> **PROVIDED ENTRIES**:

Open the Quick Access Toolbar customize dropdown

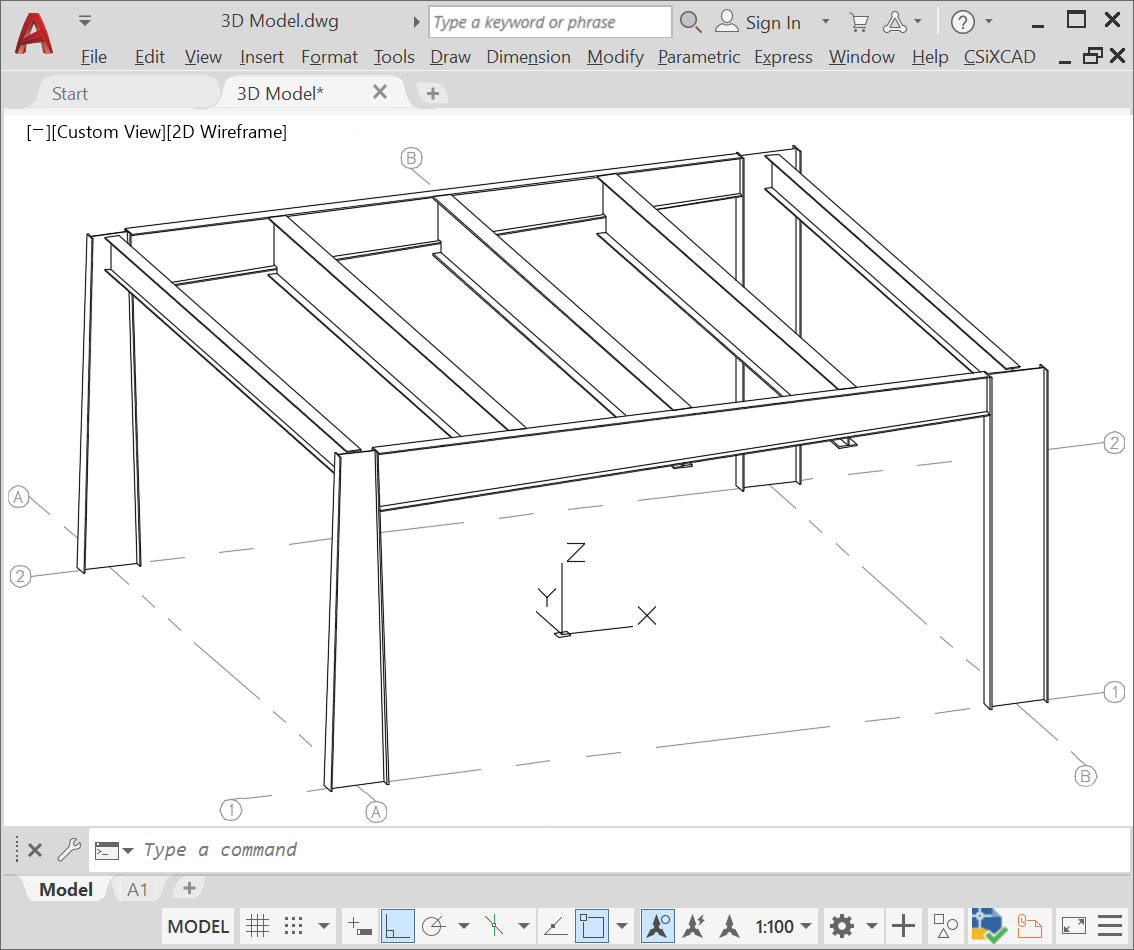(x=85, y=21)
...
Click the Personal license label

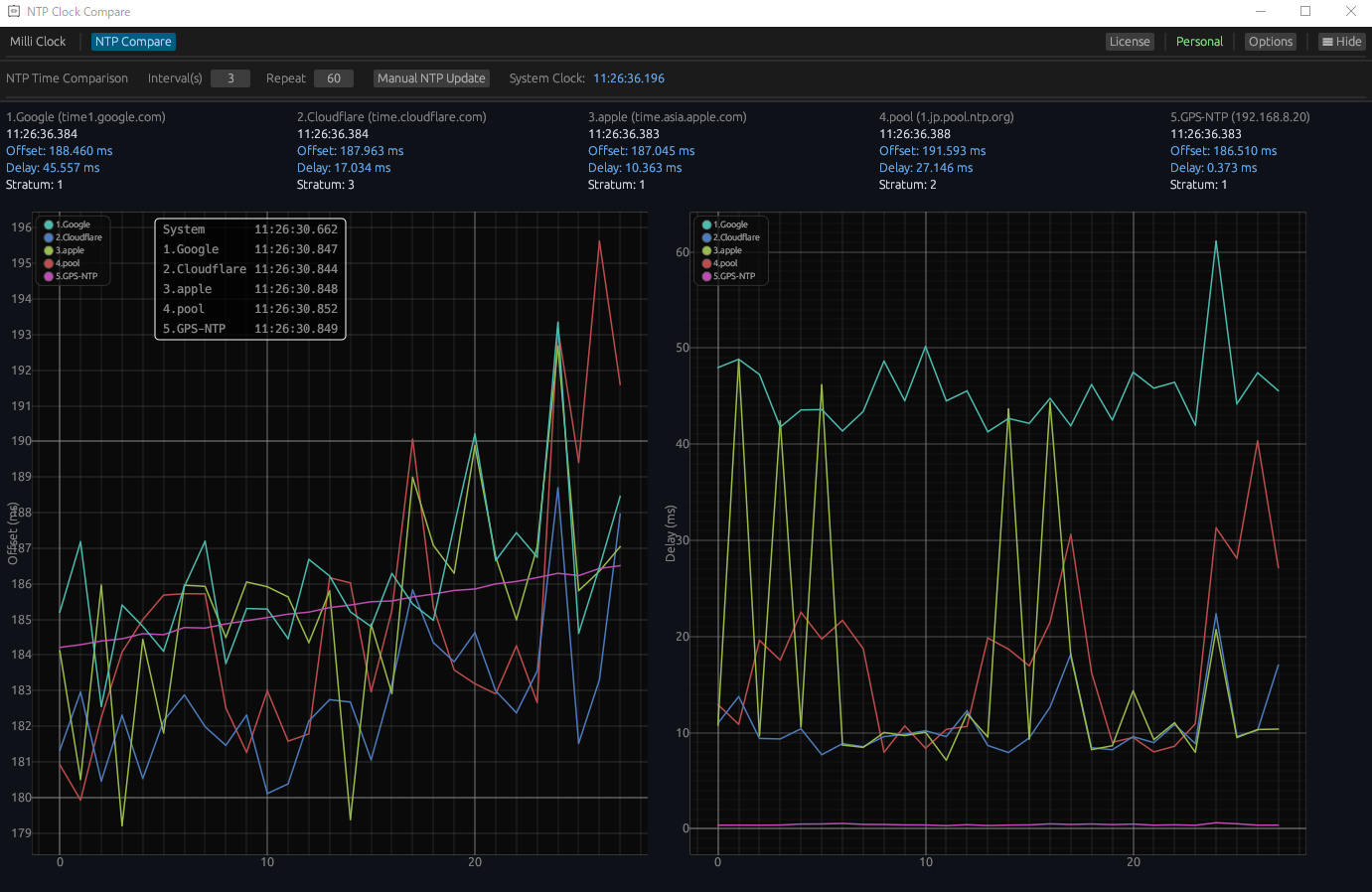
==
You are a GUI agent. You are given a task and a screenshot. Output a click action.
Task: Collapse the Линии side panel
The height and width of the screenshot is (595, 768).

> **TASK**:
Gather every line of the records above that contains the string "screenshot", and reproduce each one unchanged.

> **SOLUTION**:
You are a GUI agent. You are given a task and a screenshot. Output a click action.
The height and width of the screenshot is (595, 768).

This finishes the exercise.